FPW: We heard a great presentation by Ian Heller yesterday. Some of what he talked about was pretty scary stuff, though. He said that distributors must be laser-focused on marketing their value-added services, due to encroaching competition from Amazon and the like. What is NAHAD doing for your members to help train them to deal with what’s coming in the next 5 or 10 years?
Mullins: Our focus is a lot of providing them the education to know what’s ahead — as best as any of us can predict. To have people like Ian, who also does webinars for NAHAD members, to help them kind of understand forecasting and understanding what supply chain challenges are out there and really understanding what other types of different disruptors they have in front of them. It’s really for us to get as much information to them as possible.
Then it’s up to them to prove what their value is going to be. Distributors do work that nobody else is going to do for a customer. There is inherent value in that — that you can’t replace. It’s showing them how to better educate and market that message. I think that is something that we try to do at NAHAD.

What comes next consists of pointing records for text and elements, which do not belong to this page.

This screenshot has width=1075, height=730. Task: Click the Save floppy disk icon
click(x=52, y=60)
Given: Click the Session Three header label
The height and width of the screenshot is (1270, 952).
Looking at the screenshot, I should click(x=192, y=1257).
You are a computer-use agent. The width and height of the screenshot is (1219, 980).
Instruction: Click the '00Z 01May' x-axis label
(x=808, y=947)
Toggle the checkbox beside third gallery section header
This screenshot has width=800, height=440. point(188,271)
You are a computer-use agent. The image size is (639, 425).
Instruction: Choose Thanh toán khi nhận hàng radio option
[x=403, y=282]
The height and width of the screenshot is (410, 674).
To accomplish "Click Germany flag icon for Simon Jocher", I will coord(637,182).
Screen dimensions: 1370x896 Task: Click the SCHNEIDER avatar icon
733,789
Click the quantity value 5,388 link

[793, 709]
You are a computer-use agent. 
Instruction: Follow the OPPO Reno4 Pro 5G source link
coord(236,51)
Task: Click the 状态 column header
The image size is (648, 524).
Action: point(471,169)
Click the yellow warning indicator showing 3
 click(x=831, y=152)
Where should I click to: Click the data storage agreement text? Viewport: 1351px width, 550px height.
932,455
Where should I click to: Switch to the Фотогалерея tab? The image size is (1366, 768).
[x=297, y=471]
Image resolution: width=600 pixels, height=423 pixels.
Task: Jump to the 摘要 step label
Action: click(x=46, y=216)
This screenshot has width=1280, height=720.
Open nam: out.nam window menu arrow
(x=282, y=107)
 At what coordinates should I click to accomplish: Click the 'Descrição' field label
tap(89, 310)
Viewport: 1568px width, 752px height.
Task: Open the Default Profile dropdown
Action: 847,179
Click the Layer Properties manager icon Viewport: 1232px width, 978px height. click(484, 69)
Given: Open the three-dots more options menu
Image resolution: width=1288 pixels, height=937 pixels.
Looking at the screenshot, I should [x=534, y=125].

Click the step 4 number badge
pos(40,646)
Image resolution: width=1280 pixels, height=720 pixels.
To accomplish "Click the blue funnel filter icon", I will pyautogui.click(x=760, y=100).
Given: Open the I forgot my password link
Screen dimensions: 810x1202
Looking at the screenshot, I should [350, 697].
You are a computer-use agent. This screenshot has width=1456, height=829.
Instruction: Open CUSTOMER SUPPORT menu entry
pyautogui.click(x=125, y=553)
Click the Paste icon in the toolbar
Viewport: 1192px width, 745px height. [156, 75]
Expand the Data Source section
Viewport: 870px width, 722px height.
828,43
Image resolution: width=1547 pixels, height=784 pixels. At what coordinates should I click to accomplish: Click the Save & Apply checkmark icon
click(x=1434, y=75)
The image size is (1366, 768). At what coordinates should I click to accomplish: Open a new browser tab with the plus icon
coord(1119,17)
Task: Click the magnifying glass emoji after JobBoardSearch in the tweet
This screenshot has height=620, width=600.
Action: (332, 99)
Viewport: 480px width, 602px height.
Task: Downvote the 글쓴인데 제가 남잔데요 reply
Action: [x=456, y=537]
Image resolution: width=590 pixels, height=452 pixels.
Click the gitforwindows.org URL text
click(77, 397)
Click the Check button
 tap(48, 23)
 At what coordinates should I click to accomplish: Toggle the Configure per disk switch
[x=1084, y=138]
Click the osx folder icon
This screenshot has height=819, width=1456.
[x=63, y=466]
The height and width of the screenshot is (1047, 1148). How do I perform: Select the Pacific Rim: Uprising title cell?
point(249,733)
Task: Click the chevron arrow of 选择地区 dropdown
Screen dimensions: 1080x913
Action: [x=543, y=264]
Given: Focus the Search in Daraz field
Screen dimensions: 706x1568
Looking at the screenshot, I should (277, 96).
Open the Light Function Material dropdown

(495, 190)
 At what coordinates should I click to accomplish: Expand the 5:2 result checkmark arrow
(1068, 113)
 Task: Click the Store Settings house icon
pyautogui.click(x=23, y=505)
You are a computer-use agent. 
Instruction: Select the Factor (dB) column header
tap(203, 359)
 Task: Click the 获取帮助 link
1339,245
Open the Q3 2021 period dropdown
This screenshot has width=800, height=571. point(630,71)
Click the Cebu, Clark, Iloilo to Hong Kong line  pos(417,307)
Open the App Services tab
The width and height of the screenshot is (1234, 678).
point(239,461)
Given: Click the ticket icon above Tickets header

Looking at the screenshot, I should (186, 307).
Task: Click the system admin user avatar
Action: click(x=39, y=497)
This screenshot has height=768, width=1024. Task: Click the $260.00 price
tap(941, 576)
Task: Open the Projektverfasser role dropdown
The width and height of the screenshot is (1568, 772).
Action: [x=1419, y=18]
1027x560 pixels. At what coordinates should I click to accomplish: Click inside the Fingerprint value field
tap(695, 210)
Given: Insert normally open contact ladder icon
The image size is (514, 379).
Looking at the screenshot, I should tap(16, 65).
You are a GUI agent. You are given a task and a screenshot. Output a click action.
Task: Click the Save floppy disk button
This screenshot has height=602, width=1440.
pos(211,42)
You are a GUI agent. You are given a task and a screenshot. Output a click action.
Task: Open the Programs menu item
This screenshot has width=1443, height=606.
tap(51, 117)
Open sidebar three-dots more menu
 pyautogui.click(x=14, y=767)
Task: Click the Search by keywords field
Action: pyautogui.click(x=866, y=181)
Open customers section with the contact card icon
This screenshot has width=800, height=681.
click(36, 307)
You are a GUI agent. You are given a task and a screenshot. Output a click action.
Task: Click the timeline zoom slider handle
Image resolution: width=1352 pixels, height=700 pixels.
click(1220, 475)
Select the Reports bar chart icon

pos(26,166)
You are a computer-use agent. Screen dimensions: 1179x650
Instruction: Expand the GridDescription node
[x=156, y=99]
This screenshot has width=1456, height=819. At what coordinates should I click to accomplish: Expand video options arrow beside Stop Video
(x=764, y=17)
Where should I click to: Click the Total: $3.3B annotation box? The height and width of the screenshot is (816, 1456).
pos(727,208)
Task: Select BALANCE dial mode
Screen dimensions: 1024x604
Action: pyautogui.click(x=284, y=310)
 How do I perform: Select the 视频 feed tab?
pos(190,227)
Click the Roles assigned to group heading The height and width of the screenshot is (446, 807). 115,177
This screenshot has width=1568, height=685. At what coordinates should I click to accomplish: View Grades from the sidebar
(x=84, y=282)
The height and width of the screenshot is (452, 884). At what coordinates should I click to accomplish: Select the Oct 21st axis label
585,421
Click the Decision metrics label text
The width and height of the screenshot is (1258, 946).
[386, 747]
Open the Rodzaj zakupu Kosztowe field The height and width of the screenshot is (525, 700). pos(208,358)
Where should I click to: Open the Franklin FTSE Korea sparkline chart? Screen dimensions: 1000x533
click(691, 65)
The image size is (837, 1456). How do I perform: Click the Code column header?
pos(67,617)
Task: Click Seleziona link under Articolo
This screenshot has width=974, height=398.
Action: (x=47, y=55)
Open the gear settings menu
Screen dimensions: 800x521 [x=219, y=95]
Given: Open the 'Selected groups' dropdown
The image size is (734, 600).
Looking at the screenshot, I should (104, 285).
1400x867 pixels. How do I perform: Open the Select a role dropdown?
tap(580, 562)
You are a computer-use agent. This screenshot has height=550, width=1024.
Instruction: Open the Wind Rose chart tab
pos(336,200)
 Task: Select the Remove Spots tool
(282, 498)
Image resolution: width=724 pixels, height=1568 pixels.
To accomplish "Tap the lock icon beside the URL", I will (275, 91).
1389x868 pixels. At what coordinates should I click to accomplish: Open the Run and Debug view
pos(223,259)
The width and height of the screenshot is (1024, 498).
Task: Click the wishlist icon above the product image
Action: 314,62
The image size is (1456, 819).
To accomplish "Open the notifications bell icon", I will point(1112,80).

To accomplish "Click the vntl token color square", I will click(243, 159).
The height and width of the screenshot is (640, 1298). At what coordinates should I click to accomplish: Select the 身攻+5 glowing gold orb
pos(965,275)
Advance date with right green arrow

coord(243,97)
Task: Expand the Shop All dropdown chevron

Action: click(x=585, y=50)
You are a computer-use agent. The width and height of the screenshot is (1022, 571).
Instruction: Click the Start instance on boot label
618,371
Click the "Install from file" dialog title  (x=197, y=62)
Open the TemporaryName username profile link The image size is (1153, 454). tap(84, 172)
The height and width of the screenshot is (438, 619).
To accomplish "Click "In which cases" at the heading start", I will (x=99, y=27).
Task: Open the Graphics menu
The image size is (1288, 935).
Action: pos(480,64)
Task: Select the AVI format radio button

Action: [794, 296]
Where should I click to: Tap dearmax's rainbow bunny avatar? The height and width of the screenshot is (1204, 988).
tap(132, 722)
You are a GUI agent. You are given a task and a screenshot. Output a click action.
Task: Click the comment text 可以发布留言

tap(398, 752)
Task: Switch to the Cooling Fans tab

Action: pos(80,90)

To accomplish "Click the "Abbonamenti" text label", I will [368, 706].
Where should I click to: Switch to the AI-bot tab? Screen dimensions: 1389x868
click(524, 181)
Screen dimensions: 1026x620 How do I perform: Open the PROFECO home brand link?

FPW: Are there any other issues that you hear consistently from your members, things that keep them up at night? What are distributors most worried about today?
Mullins: It really boils down to two key elements with them. It is supply chain and it is personnel.
None of us, our own company included, can hire and retain as many people for the work that we all have going on right now. How do you keep and retain the employees that you have and keep them from burning out? How are you attractive enough to that next employee to bring them in? I heard the other day that McDonald’s is offering $50 to simply interview, not even to take the job, simply to get people to come in and interview. This is everywhere. When you’re looking at manufacturing and warehouses, what can you incentivize to encourage that employee to really take that job and stay there?
Then supply chain. Connor Lokar did the opening talk, the economic presentation. He spoke a lot about supply chain. It’s going to be a year. I mean, that is what every economic prediction says now. Demand won’t normalize until June of next year. We just had just this influx of demand with such a limited supply, given everything that the pandemic produced. That’s a lot of what they’re trying to balance, as well as — how do you get your customers to understand that and know that it’s not going to be overnight, and this isn’t going to be fixed. How do you mitigate and work through it?
FPW: You just announced the May 14-18, 2022 dates for the Annual Conference in Miami next year. What can attendees expect in 2022?
Mullins: People are super excited about Miami. The largest Convention they had ever held was in Miami in 2015. They love the location. We’re right on the beach.
We have deliberately, for this year’s program, built in downtime. We want to let people do what they want to do. Again, it’s listening to our customers tell us what they want instead of telling them, “Go to an education session. Go do this.” Right? Because they want to connect. They want to conduct their business meetings. They want to meet one-on-one and have sales meetings, those sorts of things. We will continue to build that into our program.
I do think that this NAHAD is going to bust at the seams because of the pent-up demand of people who couldn’t be here, including all my international members. I’m missing at least 20-25% of attendees from Europe, Asia, Canada, who couldn’t travel. All of them have said, “We will see you next year. We will see you next year.” I expect it to be one heck of a party for everybody.